REQUIREMENT: Using the records below, return exactly the lines from the one containing "1551x900 pixels." through the last, and omit pictures.

Collected data:
========

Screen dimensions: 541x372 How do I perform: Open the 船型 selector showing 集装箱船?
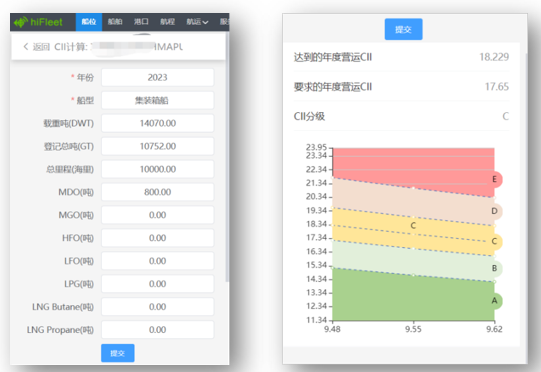pos(158,100)
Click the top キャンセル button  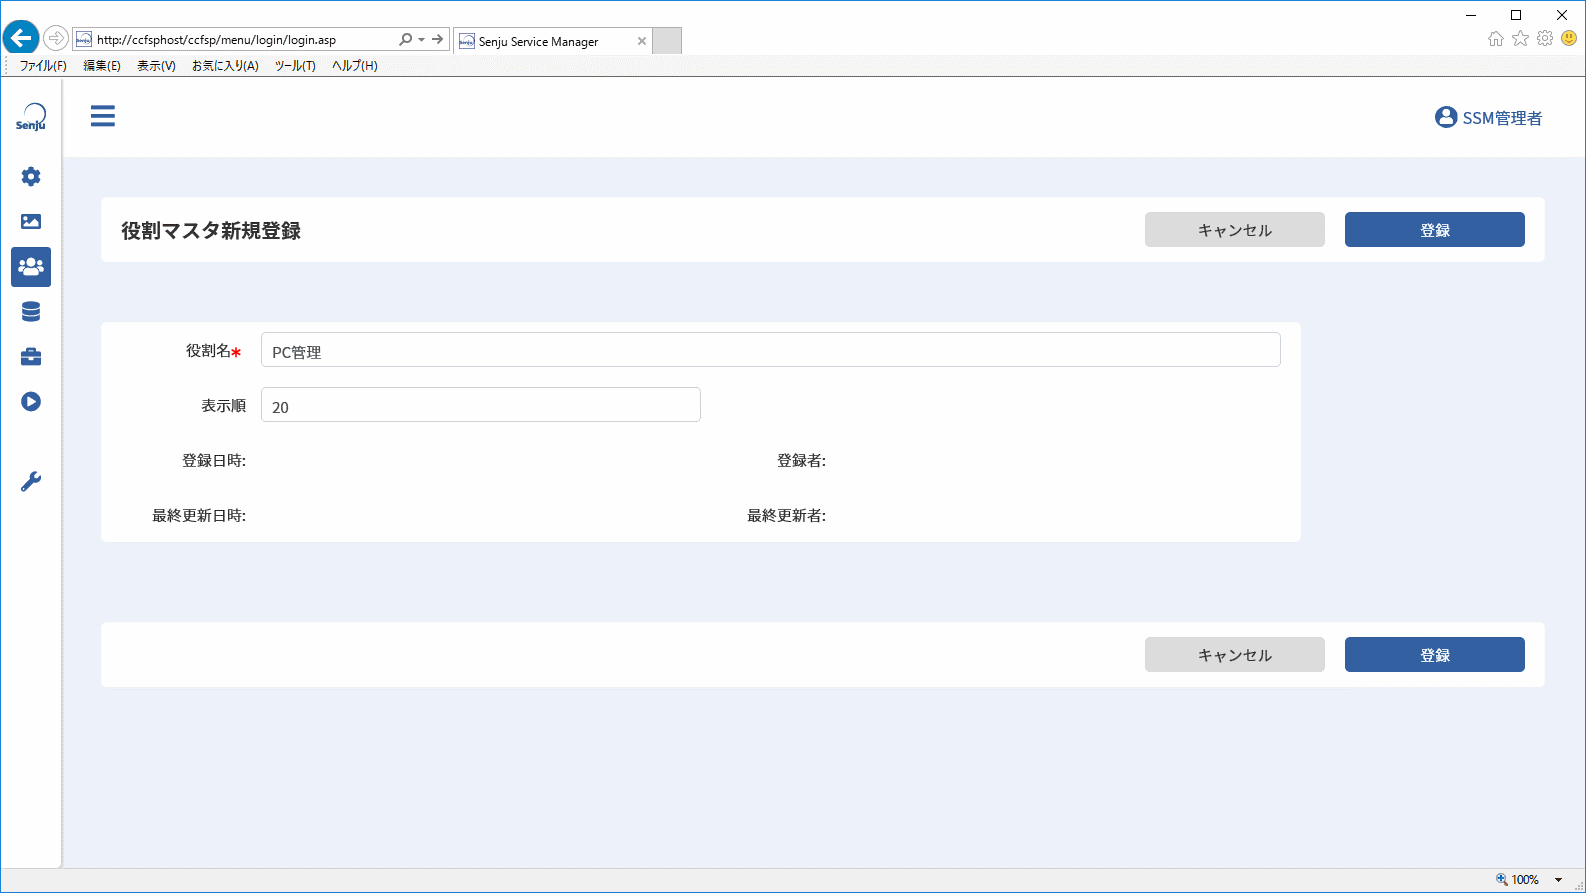click(x=1234, y=230)
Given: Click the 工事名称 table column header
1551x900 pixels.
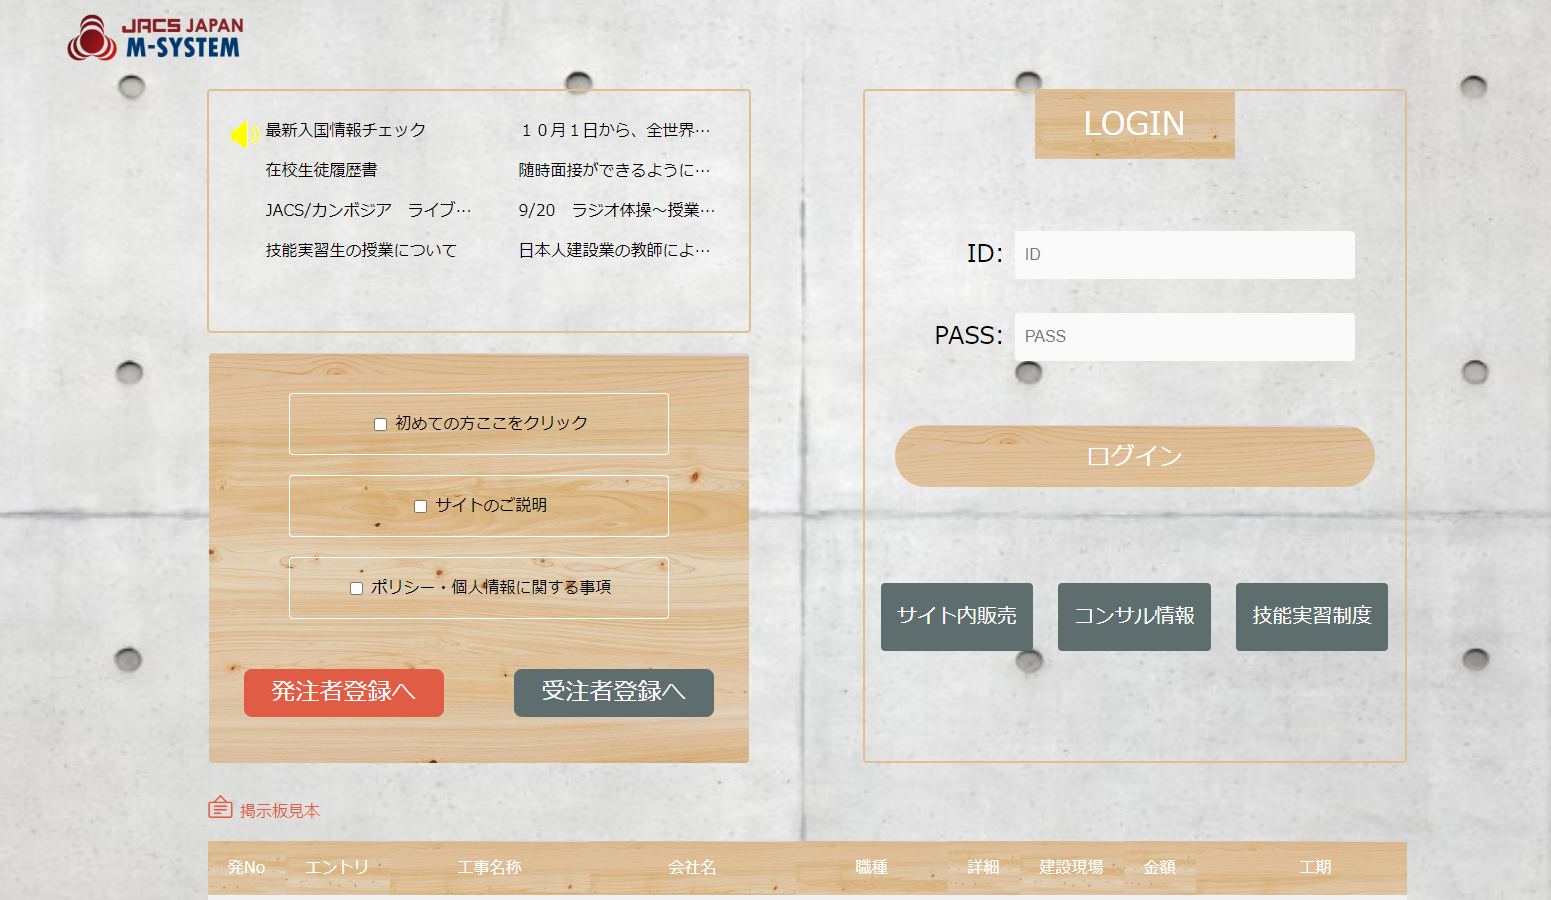Looking at the screenshot, I should (489, 867).
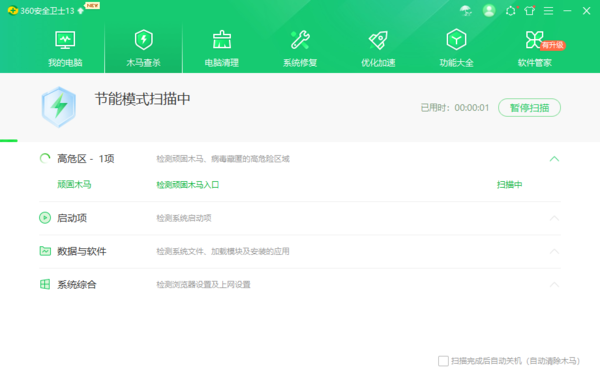The height and width of the screenshot is (378, 600).
Task: Click the scan progress bar
Action: tap(300, 141)
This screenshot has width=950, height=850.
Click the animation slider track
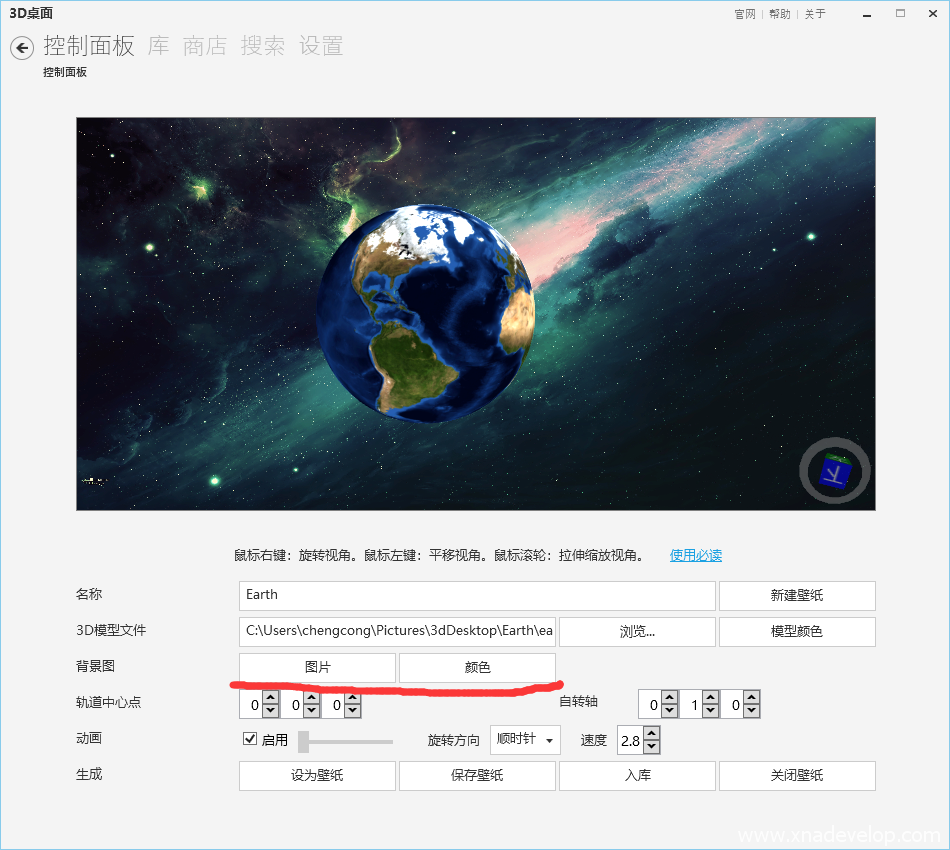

========

EXERCISE RESPONSE:
1551x900 pixels.
Looking at the screenshot, I should (489, 867).
The height and width of the screenshot is (378, 600).
Task: Click the scan progress bar
Action: tap(300, 141)
This screenshot has width=950, height=850.
Click the animation slider track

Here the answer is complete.